The catch block changes the title, shows the error message, and displays a clear empty-state instruction.

Tips

  • Fail in the UI, not the console only.
  • Name the likely fix.
  • Keep the page usable after failure.
  • Test bad exam values.
  • Do not hide fetch errors.

Evidence from the demo

The catch block changes the title, shows the error message, and displays a clear empty-state instruction. This is the part a reviewer can check directly. The field note should stay connected to that evidence instead of drifting into generic advice about vibe coding.

Review check

For error states, confirm three things: the background describes a real project pressure, the goal names the intended behavior, and the result points to something visible in the files or browser. If one of those three pieces is missing, rewrite the note before publishing.

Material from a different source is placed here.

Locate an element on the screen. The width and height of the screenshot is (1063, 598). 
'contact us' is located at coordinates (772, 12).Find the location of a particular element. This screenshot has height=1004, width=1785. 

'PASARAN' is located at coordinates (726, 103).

Field Note 8: data contract reuse

Background

The same renderer supports Data, ML, Networking, Cloud Operations, FSI, Generative AI, and AI Development practice sets.

Goal

Protect reuse by keeping every bank aligned to the same fields.

Prompt

Follow aws_certified_data_exam_questions.json as template.

Result

New banks became content additions rather than code additions.

Tips

  • Use a golden sample.
  • Check answer and explanations fields.
  • Keep chapter arrays consistent.
  • Avoid per-exam UI branches.
  • Count questions after import.

Evidence from the demo

New banks became content additions rather than code additions. This is the part a reviewer can check directly. The field note should stay connected to that evidence instead of drifting into generic advice about vibe coding.

Review check

For data contract reuse, confirm three things: the background describes a real project pressure, the goal names the intended behavior, and the result points to something visible in the files or browser. If one of those three pieces is missing, rewrite the note before publishing.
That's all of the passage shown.